TASK TO CARRY OUT: In the entries below, find the line with "Click the Last Updated timestamp line" and the line with "Image resolution: width=1568". Return those two lines and all lines between them, exactly.

SOURCE MATERIAL Start Marker

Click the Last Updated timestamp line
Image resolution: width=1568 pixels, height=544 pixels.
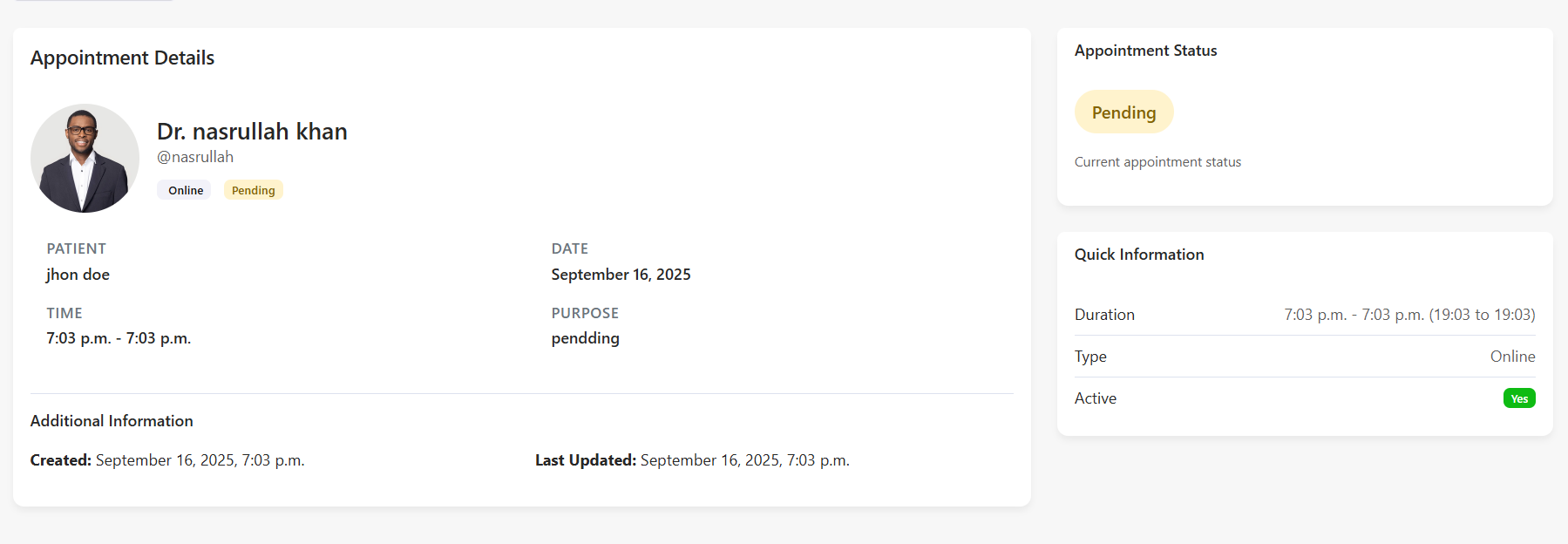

SOURCE MATERIAL End Marker
SOURCE MATERIAL Start Marker

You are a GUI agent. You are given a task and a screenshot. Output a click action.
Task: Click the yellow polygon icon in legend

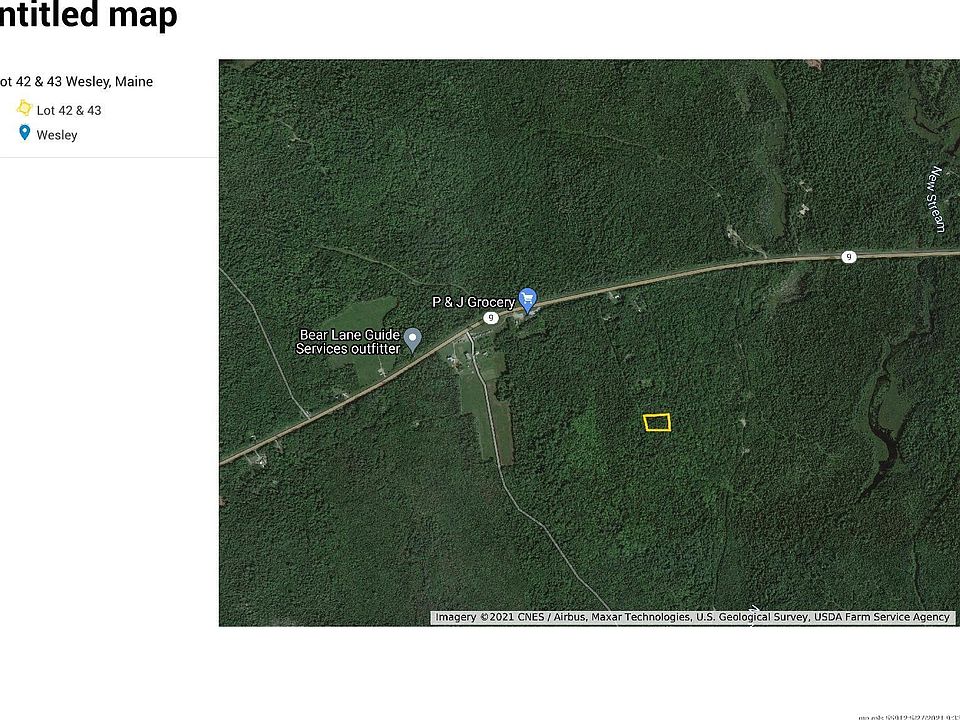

SOURCE MATERIAL End Marker
SOURCE MATERIAL Start Marker

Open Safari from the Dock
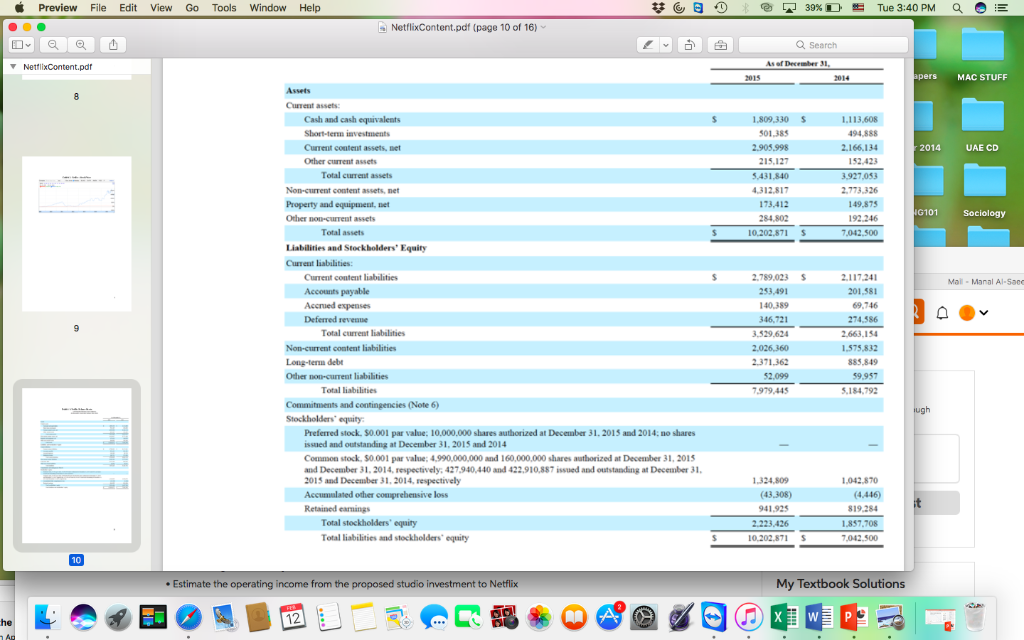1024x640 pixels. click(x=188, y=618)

SOURCE MATERIAL End Marker

RESULT FOR THIS EXERCISE:
Click the Last Updated timestamp line
Image resolution: width=1568 pixels, height=544 pixels.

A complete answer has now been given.